We plan to publish here evaluation results, i.e., aggregated charts as well as actual results (not particularly useful as far as the results are concerned because these are yes/no answers).
These results may be updated as soon as new systems are available or improvements are observed.
We run the experiments below on a Debian Linux virtual machine configured with four processors and 20GB of RAM running under a Dell PowerEdge T610 with 2*Intel Xeon Quad Core 2.26GHz E5607 processors and 32GB of RAM, under Linux ProxMox 2 (Debian).
The solvers were not genuinely reentrant. Hence, each test case has been run in a separate process; after that, the first case of each suite has been run as a warm up.
All solvers are Java programs. The Java virtual machines were run with a maximum heap size of 2024MB and a timeout at 20s (20000ms). Raising memory size to 1GB and timeout to 40s does not change timeout results. The μ-calculus solvers take advantage of a native BDD library. Using the native implementation doubles the speed of these solvers, however, it also brings large initialization time (in spite of warm-up set up).
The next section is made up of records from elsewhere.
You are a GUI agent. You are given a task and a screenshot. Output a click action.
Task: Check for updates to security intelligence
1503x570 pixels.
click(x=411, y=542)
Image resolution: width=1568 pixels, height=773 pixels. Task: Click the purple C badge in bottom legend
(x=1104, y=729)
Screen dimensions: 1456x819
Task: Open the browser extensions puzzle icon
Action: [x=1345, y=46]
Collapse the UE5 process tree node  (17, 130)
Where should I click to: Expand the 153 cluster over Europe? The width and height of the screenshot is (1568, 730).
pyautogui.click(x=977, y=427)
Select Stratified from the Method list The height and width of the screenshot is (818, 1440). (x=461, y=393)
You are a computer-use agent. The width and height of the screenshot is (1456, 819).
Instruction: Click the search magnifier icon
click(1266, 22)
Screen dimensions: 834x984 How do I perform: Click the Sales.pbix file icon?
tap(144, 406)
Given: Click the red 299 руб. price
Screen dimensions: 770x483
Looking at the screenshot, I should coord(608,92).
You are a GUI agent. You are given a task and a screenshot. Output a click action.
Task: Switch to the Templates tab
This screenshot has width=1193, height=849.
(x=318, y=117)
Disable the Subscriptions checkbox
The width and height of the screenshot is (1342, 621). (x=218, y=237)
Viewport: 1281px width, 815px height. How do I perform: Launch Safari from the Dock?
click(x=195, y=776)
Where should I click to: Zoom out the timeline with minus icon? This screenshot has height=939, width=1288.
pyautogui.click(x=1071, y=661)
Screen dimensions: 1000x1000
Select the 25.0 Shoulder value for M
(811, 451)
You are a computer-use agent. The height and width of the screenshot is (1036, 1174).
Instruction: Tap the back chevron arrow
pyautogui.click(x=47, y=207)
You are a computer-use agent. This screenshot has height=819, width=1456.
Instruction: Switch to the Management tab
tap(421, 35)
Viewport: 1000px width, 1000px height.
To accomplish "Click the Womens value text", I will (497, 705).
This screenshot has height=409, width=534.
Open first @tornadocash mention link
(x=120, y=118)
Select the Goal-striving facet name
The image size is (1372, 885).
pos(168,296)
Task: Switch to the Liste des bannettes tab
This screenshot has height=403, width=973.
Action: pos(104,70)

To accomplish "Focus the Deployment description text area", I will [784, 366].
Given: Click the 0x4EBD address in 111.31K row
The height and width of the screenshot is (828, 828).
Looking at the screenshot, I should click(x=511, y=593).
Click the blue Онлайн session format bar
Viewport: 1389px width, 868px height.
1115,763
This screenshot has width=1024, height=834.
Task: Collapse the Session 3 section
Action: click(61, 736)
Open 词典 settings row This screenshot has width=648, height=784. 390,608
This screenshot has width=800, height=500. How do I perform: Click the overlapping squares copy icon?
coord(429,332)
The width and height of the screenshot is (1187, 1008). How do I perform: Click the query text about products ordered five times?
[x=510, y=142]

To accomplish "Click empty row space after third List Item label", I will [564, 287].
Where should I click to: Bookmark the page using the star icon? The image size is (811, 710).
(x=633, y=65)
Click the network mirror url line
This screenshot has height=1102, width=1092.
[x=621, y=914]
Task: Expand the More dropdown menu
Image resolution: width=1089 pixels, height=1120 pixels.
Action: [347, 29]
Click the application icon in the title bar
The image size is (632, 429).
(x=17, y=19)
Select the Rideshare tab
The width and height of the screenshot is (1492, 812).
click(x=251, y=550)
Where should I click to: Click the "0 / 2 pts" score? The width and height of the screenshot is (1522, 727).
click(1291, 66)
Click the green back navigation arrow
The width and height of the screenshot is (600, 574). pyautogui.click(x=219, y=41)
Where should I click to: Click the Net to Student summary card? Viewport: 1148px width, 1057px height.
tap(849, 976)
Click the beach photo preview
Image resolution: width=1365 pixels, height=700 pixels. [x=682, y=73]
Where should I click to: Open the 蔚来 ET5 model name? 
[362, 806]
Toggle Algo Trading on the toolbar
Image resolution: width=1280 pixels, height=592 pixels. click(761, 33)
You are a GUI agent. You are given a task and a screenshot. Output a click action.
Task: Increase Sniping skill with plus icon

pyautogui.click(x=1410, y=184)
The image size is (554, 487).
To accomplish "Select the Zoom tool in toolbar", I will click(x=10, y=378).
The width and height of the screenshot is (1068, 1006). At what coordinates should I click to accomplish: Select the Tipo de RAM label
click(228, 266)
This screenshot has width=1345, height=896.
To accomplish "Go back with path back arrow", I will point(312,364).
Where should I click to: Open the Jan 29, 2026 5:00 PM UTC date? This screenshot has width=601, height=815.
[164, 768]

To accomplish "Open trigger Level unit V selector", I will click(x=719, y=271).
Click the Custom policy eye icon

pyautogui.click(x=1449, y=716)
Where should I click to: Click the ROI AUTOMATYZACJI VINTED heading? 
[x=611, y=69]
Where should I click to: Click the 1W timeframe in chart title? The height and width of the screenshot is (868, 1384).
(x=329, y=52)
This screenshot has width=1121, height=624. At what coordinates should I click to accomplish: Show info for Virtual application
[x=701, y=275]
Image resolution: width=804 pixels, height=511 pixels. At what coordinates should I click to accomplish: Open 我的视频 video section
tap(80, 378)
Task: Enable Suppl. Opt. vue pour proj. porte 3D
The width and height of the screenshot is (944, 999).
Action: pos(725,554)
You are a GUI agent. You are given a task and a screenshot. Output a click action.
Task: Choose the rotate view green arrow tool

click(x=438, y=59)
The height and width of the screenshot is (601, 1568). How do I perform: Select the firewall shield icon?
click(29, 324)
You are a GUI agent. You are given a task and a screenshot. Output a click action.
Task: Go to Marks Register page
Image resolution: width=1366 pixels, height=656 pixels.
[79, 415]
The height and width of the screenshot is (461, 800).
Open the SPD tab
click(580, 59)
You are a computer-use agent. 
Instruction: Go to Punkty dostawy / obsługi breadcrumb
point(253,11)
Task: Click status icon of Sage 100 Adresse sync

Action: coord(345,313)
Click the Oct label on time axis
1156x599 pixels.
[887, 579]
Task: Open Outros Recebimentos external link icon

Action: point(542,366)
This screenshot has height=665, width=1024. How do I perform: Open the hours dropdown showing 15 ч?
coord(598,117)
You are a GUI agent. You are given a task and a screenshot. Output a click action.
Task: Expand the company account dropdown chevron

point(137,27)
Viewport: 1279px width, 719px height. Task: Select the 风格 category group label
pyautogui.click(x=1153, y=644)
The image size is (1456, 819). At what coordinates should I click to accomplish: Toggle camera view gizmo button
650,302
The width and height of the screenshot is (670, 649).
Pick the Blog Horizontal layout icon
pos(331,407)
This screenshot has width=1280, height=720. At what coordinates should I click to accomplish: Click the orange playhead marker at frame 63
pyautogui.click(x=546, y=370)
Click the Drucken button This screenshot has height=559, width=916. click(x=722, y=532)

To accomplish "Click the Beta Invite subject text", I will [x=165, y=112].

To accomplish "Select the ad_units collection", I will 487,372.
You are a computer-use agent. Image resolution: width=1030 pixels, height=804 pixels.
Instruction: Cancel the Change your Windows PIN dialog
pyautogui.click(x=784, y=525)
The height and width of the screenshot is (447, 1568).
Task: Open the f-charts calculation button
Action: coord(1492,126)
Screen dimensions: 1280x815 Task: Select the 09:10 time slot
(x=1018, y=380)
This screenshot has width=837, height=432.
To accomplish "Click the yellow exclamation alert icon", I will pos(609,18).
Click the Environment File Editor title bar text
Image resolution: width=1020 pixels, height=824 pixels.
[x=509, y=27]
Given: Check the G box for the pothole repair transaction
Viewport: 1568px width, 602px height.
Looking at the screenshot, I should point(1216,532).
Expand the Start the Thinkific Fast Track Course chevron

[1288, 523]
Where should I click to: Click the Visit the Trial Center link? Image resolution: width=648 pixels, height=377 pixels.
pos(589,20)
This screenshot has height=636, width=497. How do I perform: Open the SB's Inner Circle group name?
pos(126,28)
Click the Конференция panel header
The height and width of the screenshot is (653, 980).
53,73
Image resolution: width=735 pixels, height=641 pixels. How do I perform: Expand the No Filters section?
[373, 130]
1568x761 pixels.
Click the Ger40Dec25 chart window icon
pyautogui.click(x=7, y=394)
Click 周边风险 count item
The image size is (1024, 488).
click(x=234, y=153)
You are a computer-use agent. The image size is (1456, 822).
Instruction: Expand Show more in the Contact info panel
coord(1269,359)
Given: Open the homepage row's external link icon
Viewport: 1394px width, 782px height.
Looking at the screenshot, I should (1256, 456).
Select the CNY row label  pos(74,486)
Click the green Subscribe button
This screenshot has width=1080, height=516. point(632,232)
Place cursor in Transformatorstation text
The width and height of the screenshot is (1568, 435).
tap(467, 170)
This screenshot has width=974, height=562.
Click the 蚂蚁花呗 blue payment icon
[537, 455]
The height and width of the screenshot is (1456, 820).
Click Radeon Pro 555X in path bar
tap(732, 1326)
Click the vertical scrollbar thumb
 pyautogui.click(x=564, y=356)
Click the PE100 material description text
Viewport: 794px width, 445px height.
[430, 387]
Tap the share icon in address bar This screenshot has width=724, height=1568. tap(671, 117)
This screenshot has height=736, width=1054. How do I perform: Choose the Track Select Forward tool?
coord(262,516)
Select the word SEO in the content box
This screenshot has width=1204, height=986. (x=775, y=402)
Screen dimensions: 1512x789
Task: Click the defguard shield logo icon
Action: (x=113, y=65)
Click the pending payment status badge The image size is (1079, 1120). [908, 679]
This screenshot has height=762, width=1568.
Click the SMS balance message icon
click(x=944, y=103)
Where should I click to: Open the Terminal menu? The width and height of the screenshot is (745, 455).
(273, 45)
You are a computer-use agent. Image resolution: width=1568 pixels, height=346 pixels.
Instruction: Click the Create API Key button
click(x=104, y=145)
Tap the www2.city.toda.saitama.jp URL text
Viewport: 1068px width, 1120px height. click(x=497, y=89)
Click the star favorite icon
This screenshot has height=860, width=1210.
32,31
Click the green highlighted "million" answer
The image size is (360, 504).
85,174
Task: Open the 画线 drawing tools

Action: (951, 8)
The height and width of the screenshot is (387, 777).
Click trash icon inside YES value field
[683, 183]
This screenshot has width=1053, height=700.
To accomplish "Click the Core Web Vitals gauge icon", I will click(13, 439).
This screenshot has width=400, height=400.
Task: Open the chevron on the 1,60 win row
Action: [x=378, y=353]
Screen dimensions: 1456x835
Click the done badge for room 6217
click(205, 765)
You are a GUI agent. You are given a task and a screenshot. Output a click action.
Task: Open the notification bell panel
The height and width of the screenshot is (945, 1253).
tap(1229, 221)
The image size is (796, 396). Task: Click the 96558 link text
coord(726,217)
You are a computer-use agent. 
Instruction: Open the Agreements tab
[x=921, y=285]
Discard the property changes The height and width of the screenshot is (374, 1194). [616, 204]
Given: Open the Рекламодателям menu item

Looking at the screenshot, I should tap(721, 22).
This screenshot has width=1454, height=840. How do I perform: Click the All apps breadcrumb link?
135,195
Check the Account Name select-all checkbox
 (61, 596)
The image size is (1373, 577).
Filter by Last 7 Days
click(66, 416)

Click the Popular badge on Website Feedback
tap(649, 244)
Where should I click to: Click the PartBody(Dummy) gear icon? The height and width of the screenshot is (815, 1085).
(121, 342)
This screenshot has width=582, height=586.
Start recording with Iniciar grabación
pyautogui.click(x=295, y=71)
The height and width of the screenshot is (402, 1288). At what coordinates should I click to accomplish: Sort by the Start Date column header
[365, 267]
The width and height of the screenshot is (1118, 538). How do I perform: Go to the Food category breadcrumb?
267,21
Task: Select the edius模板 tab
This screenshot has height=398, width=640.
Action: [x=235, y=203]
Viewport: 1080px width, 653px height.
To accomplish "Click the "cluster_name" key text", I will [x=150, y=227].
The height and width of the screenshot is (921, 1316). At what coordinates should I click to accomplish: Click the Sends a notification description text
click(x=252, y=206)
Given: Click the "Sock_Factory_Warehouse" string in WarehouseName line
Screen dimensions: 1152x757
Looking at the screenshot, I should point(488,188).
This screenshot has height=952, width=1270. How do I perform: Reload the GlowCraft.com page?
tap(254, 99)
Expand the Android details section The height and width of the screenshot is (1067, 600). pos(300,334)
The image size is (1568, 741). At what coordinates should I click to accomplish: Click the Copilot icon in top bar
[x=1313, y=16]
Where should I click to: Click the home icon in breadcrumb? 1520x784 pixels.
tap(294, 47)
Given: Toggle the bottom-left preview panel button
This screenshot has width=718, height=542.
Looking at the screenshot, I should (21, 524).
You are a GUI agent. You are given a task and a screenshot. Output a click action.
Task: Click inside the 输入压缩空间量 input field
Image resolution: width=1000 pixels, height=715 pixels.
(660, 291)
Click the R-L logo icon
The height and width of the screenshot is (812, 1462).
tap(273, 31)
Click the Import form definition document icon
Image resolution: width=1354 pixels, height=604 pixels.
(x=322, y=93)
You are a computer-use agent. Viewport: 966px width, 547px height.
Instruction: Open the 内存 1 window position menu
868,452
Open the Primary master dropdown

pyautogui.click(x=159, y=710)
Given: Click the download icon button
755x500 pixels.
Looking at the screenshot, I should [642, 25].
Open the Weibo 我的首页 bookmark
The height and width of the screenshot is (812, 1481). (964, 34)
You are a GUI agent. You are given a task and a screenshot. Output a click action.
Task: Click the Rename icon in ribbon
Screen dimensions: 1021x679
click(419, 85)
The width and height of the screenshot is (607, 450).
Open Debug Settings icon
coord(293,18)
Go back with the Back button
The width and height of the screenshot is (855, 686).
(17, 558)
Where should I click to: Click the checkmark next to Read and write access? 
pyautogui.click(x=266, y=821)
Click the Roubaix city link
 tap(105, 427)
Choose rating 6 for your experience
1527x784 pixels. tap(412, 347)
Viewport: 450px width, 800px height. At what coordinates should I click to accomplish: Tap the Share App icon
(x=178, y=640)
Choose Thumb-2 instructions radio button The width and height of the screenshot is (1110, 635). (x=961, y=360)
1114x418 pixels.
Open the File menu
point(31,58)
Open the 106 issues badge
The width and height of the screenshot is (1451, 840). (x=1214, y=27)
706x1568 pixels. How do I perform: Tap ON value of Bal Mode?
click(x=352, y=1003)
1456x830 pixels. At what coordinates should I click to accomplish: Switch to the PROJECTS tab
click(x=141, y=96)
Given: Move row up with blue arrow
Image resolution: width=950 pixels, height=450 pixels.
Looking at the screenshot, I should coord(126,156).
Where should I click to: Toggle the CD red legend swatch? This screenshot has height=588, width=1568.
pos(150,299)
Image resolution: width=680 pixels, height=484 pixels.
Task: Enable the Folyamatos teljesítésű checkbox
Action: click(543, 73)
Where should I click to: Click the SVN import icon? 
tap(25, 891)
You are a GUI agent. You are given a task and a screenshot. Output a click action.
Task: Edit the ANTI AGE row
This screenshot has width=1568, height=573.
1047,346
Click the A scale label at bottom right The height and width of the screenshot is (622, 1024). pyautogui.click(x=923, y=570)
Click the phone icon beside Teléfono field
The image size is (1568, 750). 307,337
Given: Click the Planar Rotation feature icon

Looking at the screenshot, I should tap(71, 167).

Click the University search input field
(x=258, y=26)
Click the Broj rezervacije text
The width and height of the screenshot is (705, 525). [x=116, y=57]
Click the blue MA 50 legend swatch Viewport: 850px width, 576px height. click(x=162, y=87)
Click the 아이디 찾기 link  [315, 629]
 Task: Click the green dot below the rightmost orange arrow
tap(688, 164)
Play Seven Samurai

Reported figures are the average of 5 runs (we run the tests 7 times and ruled out each time the best and worst performance).
Note that for each of these charts, the tests have been run again, so
their actual results may slightly differ.
These are the results of [ISWC2013], after patching the BDD library and improving the initialisation strategy of LMU. They show far less timeouts from TreeSolver (only on p23, p24). The full result set is results-2013-07.zip.
This version shows changes only for the μ-calculus solvers. The UCQProj results were also in the submitted version of [ISWC2013]. These give slower results but fewer timeouts. However, it also shows a near-constant and slow behaviour from TreeSolver. This is a hint of the initialisation of the solver dominating the results.
These results were in the submitted version of [ISWC2013]. They show many timeouts from TreeSolver (on nop3, nop4, nop15, nop16, p3, p4, p15, p16, p23, p24, p25, p26, rdfs7, rdfs8) and AFMU (on nop3, nop4, nop15, nop16, p3, p4, p9, p10, p15, p16, p23, p24, p25, p26, rdfs9). These were mostly due to a bug in the BDD library (libbuddy).
The initial version reported in [RR2012] was not accurate. It included too much virtual machine startup and systems were not compared in the exact same way. It is not reproduced here.